To mitigate this effort, SAP Cloud Connector offers two ways which are more convenient for mass creation of Access Control entries than creating them manually on the Administration page. The two options are:

• SAP Cloud Connector API to create the Access Control entries
• Import Feature for Access Control entries

The SAP Cloud Connector API to create the Access Control entries allows you to create a single entry with a HTTP POST request. So you would require some kind of automation for sending those POST request for a large number of ports. A single sample request looks like this, be aware to replace all masked values (“< >”). Refer to the API documentation for details.

curl --request POST \
  --url https://<SCC_host_and_port>/api/v1/configuration/subaccounts/<region_url>/<subaccount>/systemMappings \
  --header 'authorization: Basic <base64_username_password>' \
  --header 'content-type: application/json' \
  --header 'x-csrf-token: <cvrf_token>' \
  --data '{
    "virtualHost": "ftp-server.sample",
    "virtualPort": "55001",
    "localHost": "ftp-server.sample",
    "localPort": "55001",
    "protocol": "TCP",
    "backendType": "nonSAPsys"
}'

The other option is the import functionality on the administration screen for Access Control which accelerates the creation of a lot of entries. For this option, you would have to prepare one json file containing a backend entity per port. If you download one of your entries created manually, you get a template to fill out. A sample for possible content is shown below:

{
	"backends": [{
			"cloudHost": "ftp-server.sample",
			"cloudPort": "55001",
			"localHost": "ftp-server.sample",
			"localPort": "55001",
			"protocol": "TCP",
			"backendType": "nonSAPsys",
			"hostInHeader": "virtual",
			"authMode": "NONE",
			"resources": []
		}, {
			"cloudHost": "ftp-server.sample",
			"cloudPort": "55000",
			"localHost": "ftp-server.sample",
			"localPort": "55000",
			"protocol": "TCP",
			"backendType": "nonSAPsys",
			"hostInHeader": "virtual",
			"authMode": "NONE",
			"resources": []
		}, ...
	]
}

Once you established the connection successfully, be aware that the SAP Cloud Connector interrupts the connection after a timeout. We recommend to set the Automatically Disconnect option inside the FTP Adapter to true for connections using Proxy Type On-Premise.

Troubleshooting

For any connectivity issue I recommend checking the FTP Connectivity test first. The connectivity test will show you meaningful error messages. In addition it offers you the possibility to download the server certificate or to check your user permissions to the FTP server’s folders. Please check out the documentation for FTP Connectivity Tests.
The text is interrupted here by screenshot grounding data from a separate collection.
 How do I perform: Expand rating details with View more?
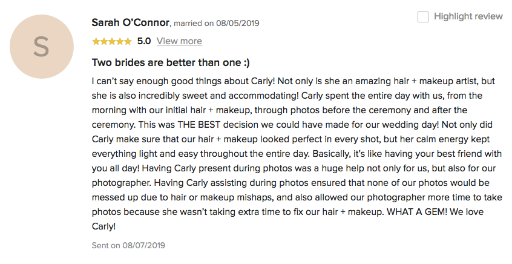click(x=179, y=41)
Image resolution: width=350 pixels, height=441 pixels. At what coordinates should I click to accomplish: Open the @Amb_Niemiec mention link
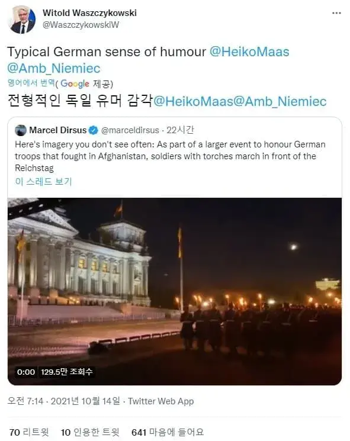pos(54,68)
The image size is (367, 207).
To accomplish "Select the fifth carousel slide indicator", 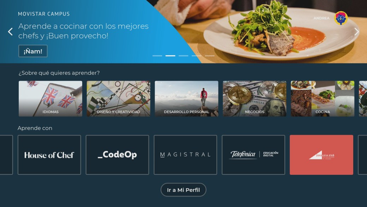I will [210, 56].
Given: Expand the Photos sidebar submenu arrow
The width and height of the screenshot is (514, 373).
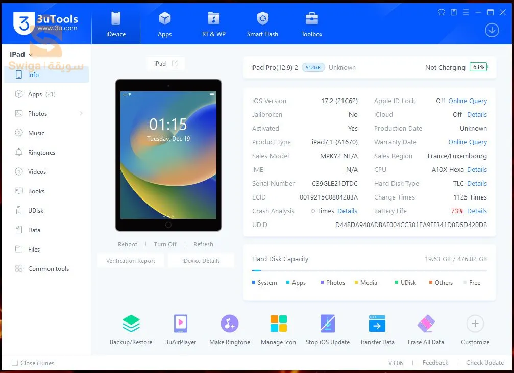Looking at the screenshot, I should pos(81,114).
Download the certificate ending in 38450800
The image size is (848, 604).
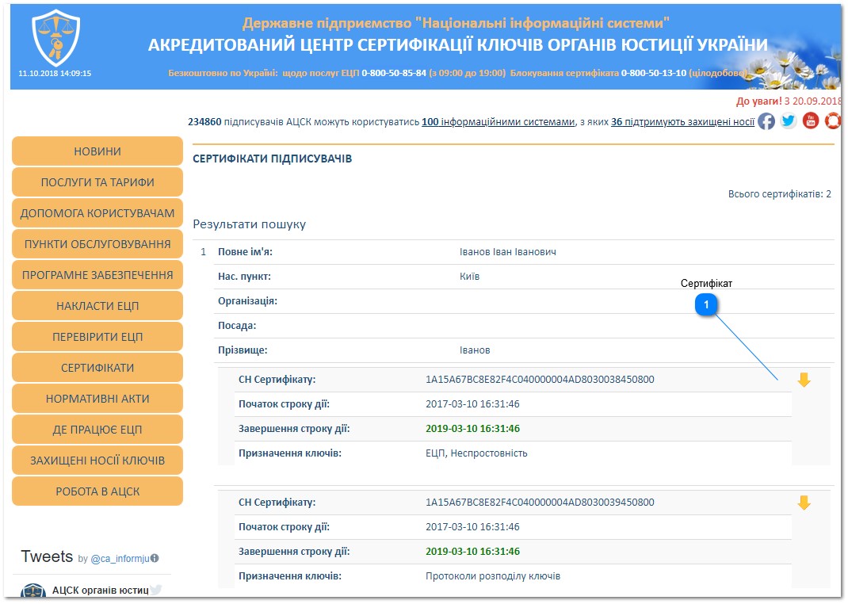click(804, 380)
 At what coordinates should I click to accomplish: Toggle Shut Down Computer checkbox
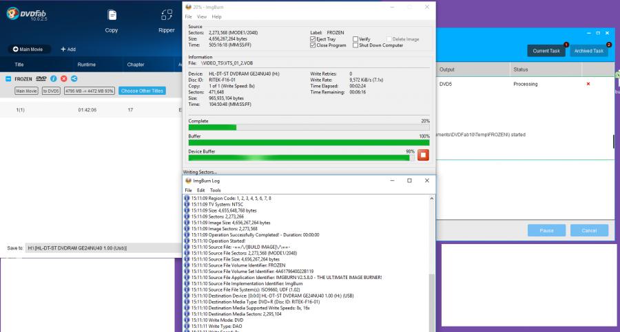click(355, 45)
FTP Connectivity Test – Error Message

The above screenshot is an example for an error message. This one is indicating that there is a Access Control entry missing for ftp-server.sample:21. The SAP Cloud Connector offers comprehensive logging as well, and this message is visible as well in the Audits screen with an entry: “Denying access to system ftp-server.sample:21”. In this case adding the required access control entry would fix the issue.

Conclusion

I hope this blog post helps you to understand the basic concepts of FTP/FTPS and enables you to smoothly configure the SAP Cloud Integration FTP Adapter. Besides certain limitations mentioned in the text, examples are shown for sender and receiver, I also described the dynamic configuration features as well as the SAP Cloud Connector configuration.